Let
\(d=n-2k+1\) and suppose, to the contrary, that there is a partition of
\(\binom{[n]}{k}\) into intersecting families
\(\mathcal{F}_1,\dots,\mathcal{F}_{d}\text{.}\)
Let \(x_1,\dots,x_n\) be uniformly random points in \(\mathbb{S}_d\) chosen independently of one another. For each \(x\in\mathbb{S}_d\text{,}\) define \(H(x)\) to be the open hemisphere centred at \(x\text{.}\) For each \(A\in \binom{[n]}{k}\text{,}\) define
\begin{equation*}
H(A) := \bigcap_{j\in A}H(x_j)\text{.}
\end{equation*}
The set \(H(A)\) is open since it is the intersection of finitely many open sets. Also, for each \(1\leq i\leq d\text{,}\) define
\begin{equation*}
U_i:=\bigcup_{A\in \mathcal{F}_i}H(A)\text{.}
\end{equation*}
Then
\(U_i\) is open as well.
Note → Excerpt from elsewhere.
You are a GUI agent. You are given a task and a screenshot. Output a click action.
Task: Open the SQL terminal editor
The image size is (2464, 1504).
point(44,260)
Define
\(U_0:=\mathbb{S}_d\setminus\bigcup_{i=1}^{d}U_i\text{.}\) Then the sets
\(U_0,U_1,\dots,U_d\) cover
\(\mathbb{S}_d\text{.}\) By
Theorem 1.5.5, there exists an index
\(i\) and
\(x\in \mathbb{S}_d\) such that
\(\{x,-x\}\subseteq U_i\text{.}\) We divide the proof into cases.
Case.
Consider the set
\(T:=\{j\in [n]: x_j\in H(x)\}\text{.}\) We claim that
\(|T|\leq k-1\text{.}\) If not, then let
\(A\) be a subset of
\(T\) of cardinality
\(k\text{.}\) Note that, for any two points
\(y,z\) in the sphere, we have
\(z\in H(y)\) if and only if
\(y\in H(z)\text{.}\) So, since
\(x_j\in H(x)\) for all
\(j\in A\text{,}\) we must have that
\(x\in H(A)\text{.}\) Since
\(\mathcal{F}_1,\dots,\mathcal{F}_d\) partition
\(\binom{[n]}{k}\text{,}\) there must be some
\(i\in [d]\) such that
\(A\in\mathcal{F}_i\text{.}\) But then
\(x\in U_i\) which contradicts the fact that
\(x\in U_0\text{.}\)
Therefore,
\(|T|\leq k-1\text{.}\) Analogously, the set
\(T':=\{j\in [n]: x_j\in H(-x)\}\) also has cardinality at most
\(k-1\text{.}\) Thus, among the points
\(x_1,\dots,x_n\text{,}\) there are at least
\(n-2k+2 = d+1\) points that are in
\(\mathbb{S}_d\setminus (H(x)\cup H(-x))\text{.}\) In other words, there are at least
\(d+1\) such points that are contained in the plane
\(\{z: \langle z,x\rangle=0\}\subseteq \mathbb{R}^{d+1}\text{.}\) However,
\(x_1,\dots,x_n\) were chosen at random, and so the probability that any plane contains more than
\(d\) of them is zero. So, with probability
\(1\text{,}\) the set
\(U_0\) cannot contain two antipodal points
\(x\) and
\(-x\text{.}\)
Case.
\(1\leq i\leq d\text{.}\)
Since
\(x\in U_i\text{,}\) there must exist
\(A\in \mathcal{F}_i\) such that
\(x\in H(A)\text{.}\) This implies that
\(x_j\in H(x)\) for all
\(j\in A\text{.}\) Similarly, there exists
\(A'\in \mathcal{F}_i\) such that
\(x_j\in H(-x)\) for all
\(j\in A'\text{.}\) Since the hemispheres
\(H(x)\) and
\(H(-x)\) are disjoint, we have that
\(\{x_j: j\in A\}\cap \{x_j:
j\in A'\}=\emptyset\text{.}\) However, this implies that
\(A\cap A'=\emptyset\text{,}\) which contradicts the assumption that
\(\mathcal{F}_i\) is intersecting and completes the proof!